Tuesday, September 30, 2014

Family Life by Akhil Sharma

I've been bogged down by a hectic work schedule and sick babies for the last couple of weeks, but amid the sleep deprivation, messy apartment and seasonal allergies, I was able to read an incredible book that I must urge you all to read ASAP. It's the kind of novel that really gets under your skin and stays with you... maybe even changes your perspective on life.

Beautifully and simply written, Family Life by Akhil Sharma is truly a masterpiece. The story is autobiographical, of a lower middle class immigrant family with two young boys that emigrates to the United States with heavy hearts and big dreams. At first, they are all eager and desperate to go to America. Their departure is a big deal by Indian standards -- the whole town gathers to gawk at their airplane tickets, and rumors of the good life in America spread quickly. "Americans clean themselves with paper, not water,"says a classmate. Ajay replies, "That's nothing. On an airplane, the stewardess has to give you whatever you ask for. I'm going to ask for a baby tiger."

The parents are sweet and innocent, but demanding of their children. As they all navigate the cultural differences and try to find a sense of belonging in America, their sons - Birju and Ajay, are gradually adapting. Birju finds assimilating a bit easier, succeeding in school, making friends, even securing a girlfriend. For Ajay, things are a bit harder. He is homesick for India, and struggles to adapt in school. The nuances of the immigrant experience are depicted just perfectly on these pages - with a combination of humor and pain, you will cringe, you will laugh. Until the accident that changes everything.

While the Mishras are celebrating Birju's acceptance into Bronx High School of Science and day dreaming of their golden future ahead, Birju hits his head while diving into a swimming pool and suffers severe brain damage. He and his family are left with nothing. His mother turns to desperate and heartbreaking attempts to revive her older son, his father becomes severely depressed and becomes and alcoholic, and Ajay is confused, neglected, alone. This family's entire life circles around the 24/7 care of Birju, who will always be unresponsive. The whole book proceeds to unravel the three minutes that Birju was under water, and how those three minutes changed all their lives. There is no more hope or happiness, only anger and pain. Still, the writing is so lovely, so heavy - that I had to stop and look away many times to just breathe. It's Sharma's amazing writing that left me breathless.
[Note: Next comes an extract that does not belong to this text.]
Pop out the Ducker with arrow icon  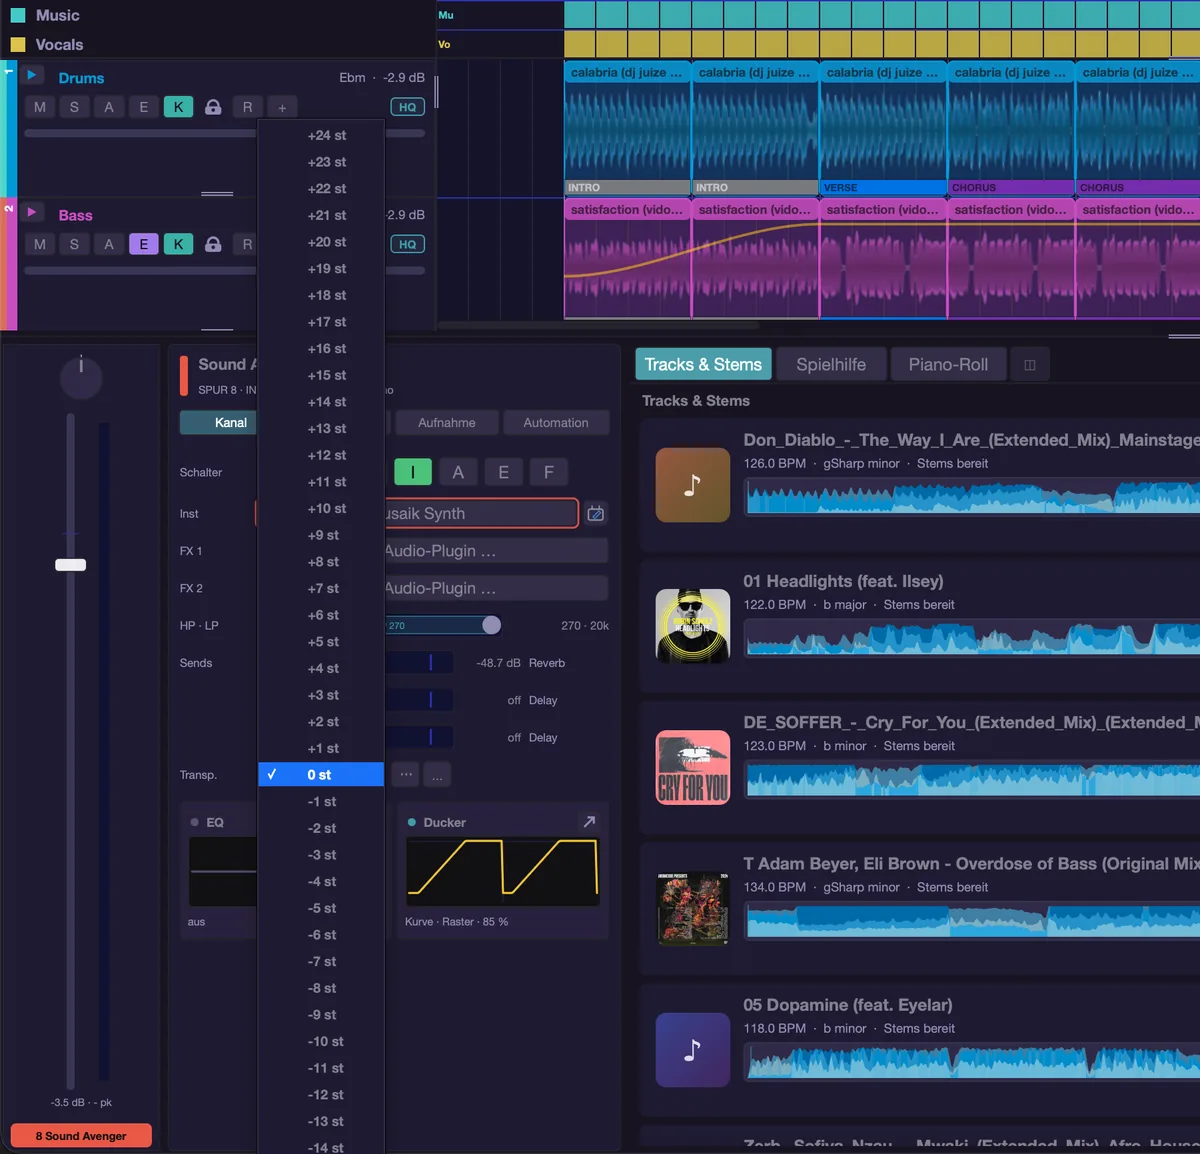[x=589, y=822]
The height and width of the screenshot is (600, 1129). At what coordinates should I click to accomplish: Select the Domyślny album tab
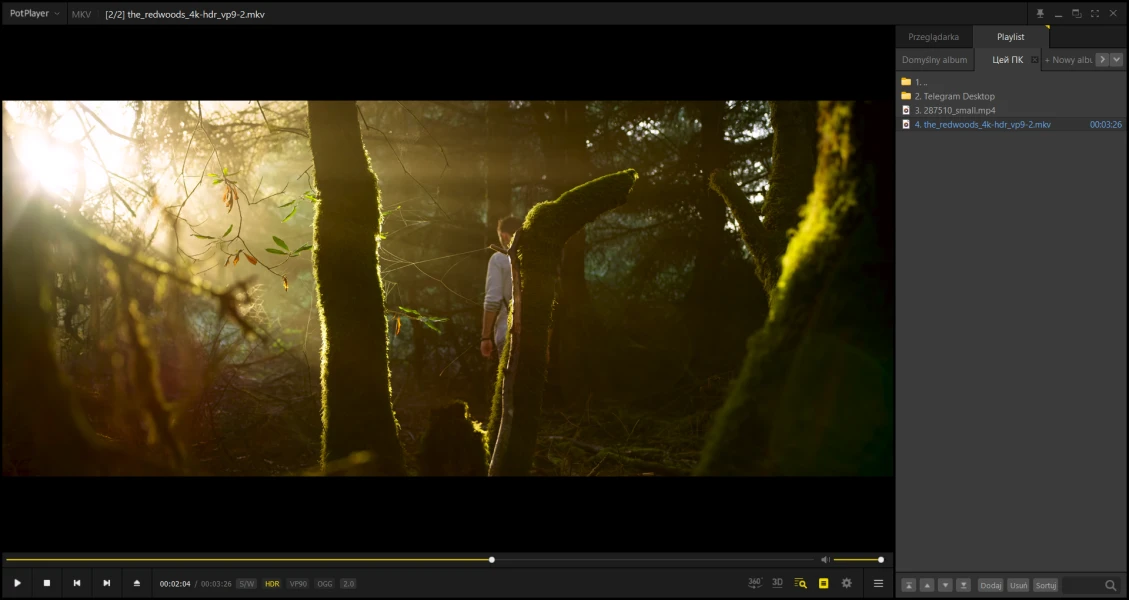(x=935, y=60)
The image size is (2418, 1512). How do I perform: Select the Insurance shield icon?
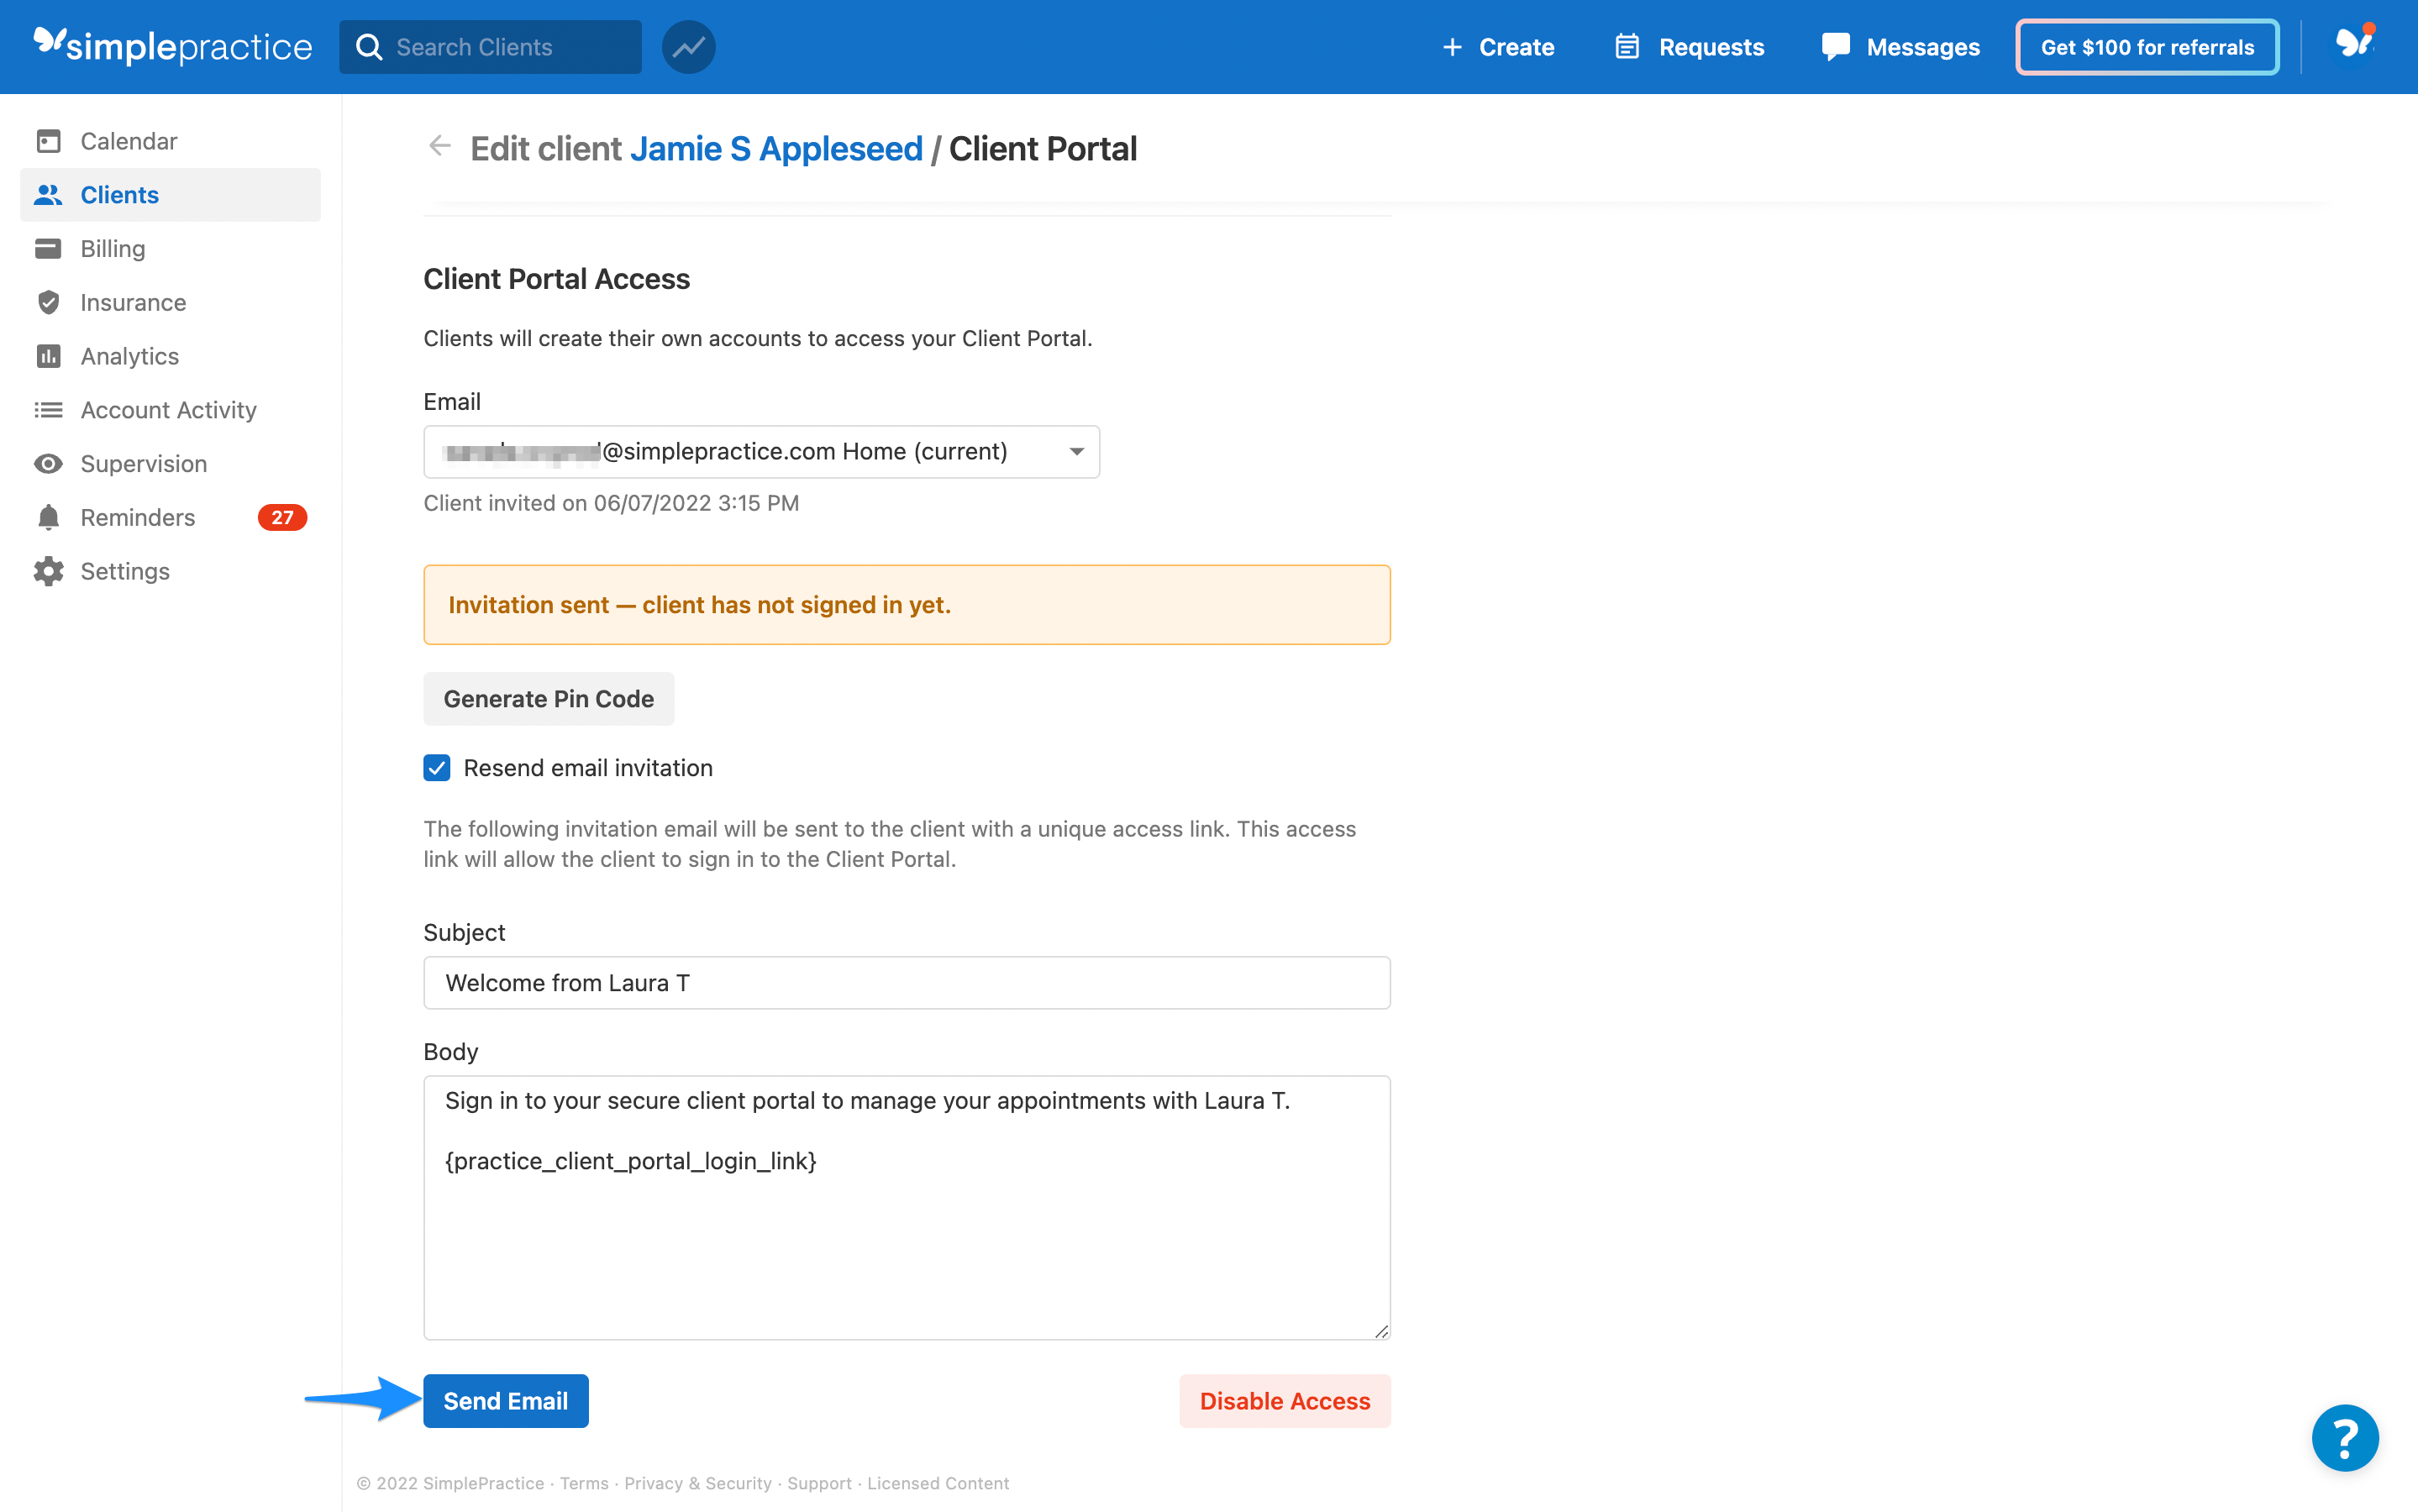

Our narrator, young and naive Ajay, is the one who enraptures the audience and absorbs you into this story, despite the endless tragedy. The way he describes bathing his brother, or his conversations with God, or his discovery of Hemingway, or that he "used to think my father had been assigned to us by the government” - all of it is both heartwarming and heartwrenching. Ajay's voice is clear and authentic, he is so lovable that it makes this terribly depressing book somewhat miraculous. He tells us that “we have to keep trusting God. We can’t just trust God when he’s doing what we want. We have to trust him even when things are not as we would like them.” In the end, Ajay is the only one who can lift himself away from all the misery -- but even when he becomes a successful young man, vacationing on a beach with a beautiful woman, he can't seem to leave behind Birju. And neither can we.